**PASSAGE CITÉ**
Cette confiance peut quelquefois naître d'une méditation qui raisonne et qui persuade la volonté de se rendre à l'abandon.  L'espèce de confiance que l'on obtient de la sorte n'est pas-centrale, elle cède aux épreuves dont l'intelligence ne parvient pas à découvrir les causes. 

     La confiance vivace par contre, vient seulement du coeur; elle ne raisonne pas; elle aime; elle n'est pas volubile, mais silencieuse; elle ne gesticule pas; elle lève seulement les yeux vers le Père, vers son Christ; elle dit : Tu es là !  C'est un abandon reposant, c'est une silencieuse soirée sous la lampe; les enfants regardent des images; par intervalles, ils échangent un sourire avec leur mère; et celle-ci à son tour pose son regard sur l'époux, exprimant sans parole la plénitude paisible et sûre de l'amour partagé.

**TÂCHE DEMANDÉE**
Redonnez mot pour mot tout le passage ci-dessus sur la confiance.

**LISTE**
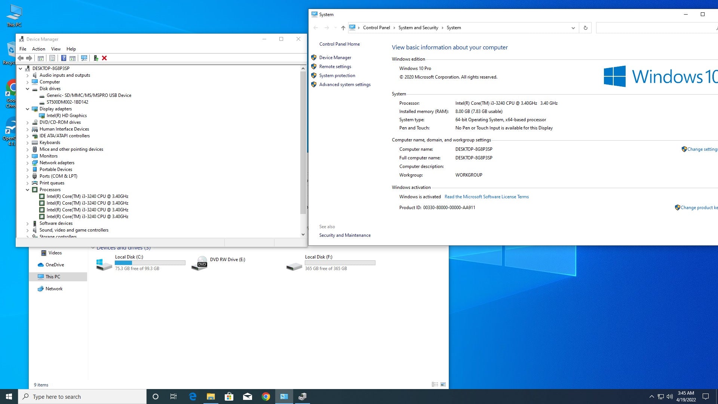Click Read the Microsoft Software License Terms
718x404 pixels.
(x=487, y=196)
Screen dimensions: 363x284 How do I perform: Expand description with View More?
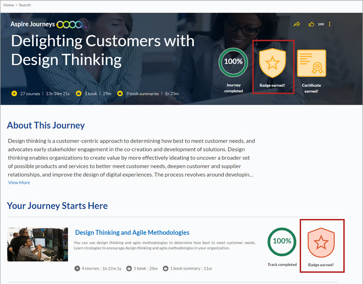pos(19,182)
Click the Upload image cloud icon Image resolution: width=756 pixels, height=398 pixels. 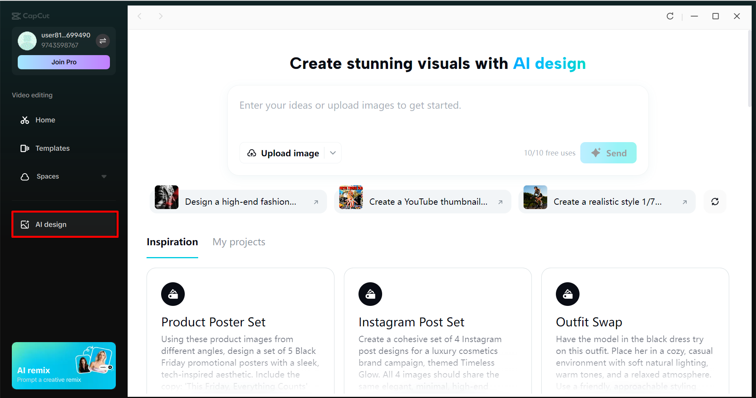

**RÉSULTAT OBTENU**
Cette confiance peut quelquefois naître d'une méditation qui raisonne et qui persuade la volonté de se rendre à l'abandon.  L'espèce de confiance que l'on obtient de la sorte n'est pas-centrale, elle cède aux épreuves dont l'intelligence ne parvient pas à découvrir les causes. 

     La confiance vivace par contre, vient seulement du coeur; elle ne raisonne pas; elle aime; elle n'est pas volubile, mais silencieuse; elle ne gesticule pas; elle lève seulement les yeux vers le Père, vers son Christ; elle dit : Tu es là !  C'est un abandon reposant, c'est une silencieuse soirée sous la lampe; les enfants regardent des images; par intervalles, ils échangent un sourire avec leur mère; et celle-ci à son tour pose son regard sur l'époux, exprimant sans parole la plénitude paisible et sûre de l'amour partagé.